Material supplied START

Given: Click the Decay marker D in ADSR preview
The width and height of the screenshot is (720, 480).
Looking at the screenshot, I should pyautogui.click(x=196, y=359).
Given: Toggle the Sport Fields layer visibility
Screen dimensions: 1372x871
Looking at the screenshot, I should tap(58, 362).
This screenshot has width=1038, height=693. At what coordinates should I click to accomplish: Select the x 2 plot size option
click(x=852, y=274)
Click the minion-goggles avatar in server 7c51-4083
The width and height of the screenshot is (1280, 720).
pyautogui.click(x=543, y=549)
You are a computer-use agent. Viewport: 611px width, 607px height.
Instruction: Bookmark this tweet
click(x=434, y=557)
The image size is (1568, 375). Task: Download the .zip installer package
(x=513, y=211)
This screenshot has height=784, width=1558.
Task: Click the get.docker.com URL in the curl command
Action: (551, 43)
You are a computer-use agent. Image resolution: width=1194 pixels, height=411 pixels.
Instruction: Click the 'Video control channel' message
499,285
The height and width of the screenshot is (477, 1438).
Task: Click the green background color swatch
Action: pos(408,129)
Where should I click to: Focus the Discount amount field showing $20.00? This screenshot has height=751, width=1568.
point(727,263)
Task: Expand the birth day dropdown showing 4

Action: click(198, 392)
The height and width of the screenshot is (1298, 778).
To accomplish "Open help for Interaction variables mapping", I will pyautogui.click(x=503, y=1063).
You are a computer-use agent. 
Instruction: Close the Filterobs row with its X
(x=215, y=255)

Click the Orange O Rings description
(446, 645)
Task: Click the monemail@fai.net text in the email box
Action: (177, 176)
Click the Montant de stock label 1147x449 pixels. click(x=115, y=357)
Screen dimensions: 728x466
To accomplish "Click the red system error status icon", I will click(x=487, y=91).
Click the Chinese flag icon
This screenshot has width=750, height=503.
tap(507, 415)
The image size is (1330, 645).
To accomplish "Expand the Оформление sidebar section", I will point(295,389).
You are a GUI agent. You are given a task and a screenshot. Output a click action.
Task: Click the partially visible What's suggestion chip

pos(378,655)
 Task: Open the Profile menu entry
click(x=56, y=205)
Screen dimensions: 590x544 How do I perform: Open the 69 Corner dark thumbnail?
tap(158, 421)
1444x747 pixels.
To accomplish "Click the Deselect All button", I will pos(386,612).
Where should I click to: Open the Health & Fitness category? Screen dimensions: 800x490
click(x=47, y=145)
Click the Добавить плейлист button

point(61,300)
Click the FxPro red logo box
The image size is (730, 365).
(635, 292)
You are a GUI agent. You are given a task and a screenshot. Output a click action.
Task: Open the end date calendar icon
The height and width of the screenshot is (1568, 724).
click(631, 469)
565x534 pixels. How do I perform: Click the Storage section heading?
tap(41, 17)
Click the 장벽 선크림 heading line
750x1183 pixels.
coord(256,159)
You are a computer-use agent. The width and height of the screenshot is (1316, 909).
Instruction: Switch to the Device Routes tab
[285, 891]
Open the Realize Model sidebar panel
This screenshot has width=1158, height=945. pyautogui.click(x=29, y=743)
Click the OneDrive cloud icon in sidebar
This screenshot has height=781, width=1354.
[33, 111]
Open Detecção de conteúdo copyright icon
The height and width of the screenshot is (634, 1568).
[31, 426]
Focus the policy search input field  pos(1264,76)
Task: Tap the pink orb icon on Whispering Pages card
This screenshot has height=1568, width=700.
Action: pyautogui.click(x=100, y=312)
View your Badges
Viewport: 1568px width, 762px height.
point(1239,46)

Material supplied END

### Task description
Return the listing. Match it exactly.

### Written response
Given: Click the Decay marker D in ADSR preview
The width and height of the screenshot is (720, 480).
Looking at the screenshot, I should pyautogui.click(x=196, y=359).
Given: Toggle the Sport Fields layer visibility
Screen dimensions: 1372x871
Looking at the screenshot, I should tap(58, 362).
This screenshot has width=1038, height=693. At what coordinates should I click to accomplish: Select the x 2 plot size option
click(x=852, y=274)
Click the minion-goggles avatar in server 7c51-4083
The width and height of the screenshot is (1280, 720).
pyautogui.click(x=543, y=549)
You are a computer-use agent. Viewport: 611px width, 607px height.
Instruction: Bookmark this tweet
click(x=434, y=557)
The image size is (1568, 375). Task: Download the .zip installer package
(x=513, y=211)
This screenshot has height=784, width=1558.
Task: Click the get.docker.com URL in the curl command
Action: (551, 43)
You are a computer-use agent. Image resolution: width=1194 pixels, height=411 pixels.
Instruction: Click the 'Video control channel' message
499,285
The height and width of the screenshot is (477, 1438).
Task: Click the green background color swatch
Action: pos(408,129)
Where should I click to: Focus the Discount amount field showing $20.00? This screenshot has height=751, width=1568.
point(727,263)
Task: Expand the birth day dropdown showing 4

Action: click(198, 392)
The height and width of the screenshot is (1298, 778).
To accomplish "Open help for Interaction variables mapping", I will pyautogui.click(x=503, y=1063).
You are a computer-use agent. 
Instruction: Close the Filterobs row with its X
(x=215, y=255)

Click the Orange O Rings description
(446, 645)
Task: Click the monemail@fai.net text in the email box
Action: (177, 176)
Click the Montant de stock label 1147x449 pixels. click(x=115, y=357)
Screen dimensions: 728x466
To accomplish "Click the red system error status icon", I will click(x=487, y=91).
Click the Chinese flag icon
This screenshot has width=750, height=503.
tap(507, 415)
The image size is (1330, 645).
To accomplish "Expand the Оформление sidebar section", I will point(295,389).
You are a GUI agent. You are given a task and a screenshot. Output a click action.
Task: Click the partially visible What's suggestion chip

pos(378,655)
 Task: Open the Profile menu entry
click(x=56, y=205)
Screen dimensions: 590x544 How do I perform: Open the 69 Corner dark thumbnail?
tap(158, 421)
1444x747 pixels.
To accomplish "Click the Deselect All button", I will pos(386,612).
Where should I click to: Open the Health & Fitness category? Screen dimensions: 800x490
click(x=47, y=145)
Click the Добавить плейлист button

point(61,300)
Click the FxPro red logo box
The image size is (730, 365).
(635, 292)
You are a GUI agent. You are given a task and a screenshot. Output a click action.
Task: Open the end date calendar icon
The height and width of the screenshot is (1568, 724).
click(631, 469)
565x534 pixels. How do I perform: Click the Storage section heading?
tap(41, 17)
Click the 장벽 선크림 heading line
750x1183 pixels.
coord(256,159)
You are a computer-use agent. The width and height of the screenshot is (1316, 909).
Instruction: Switch to the Device Routes tab
[285, 891]
Open the Realize Model sidebar panel
This screenshot has width=1158, height=945. pyautogui.click(x=29, y=743)
Click the OneDrive cloud icon in sidebar
This screenshot has height=781, width=1354.
[33, 111]
Open Detecção de conteúdo copyright icon
The height and width of the screenshot is (634, 1568).
[31, 426]
Focus the policy search input field  pos(1264,76)
Task: Tap the pink orb icon on Whispering Pages card
This screenshot has height=1568, width=700.
Action: pyautogui.click(x=100, y=312)
View your Badges
Viewport: 1568px width, 762px height.
point(1239,46)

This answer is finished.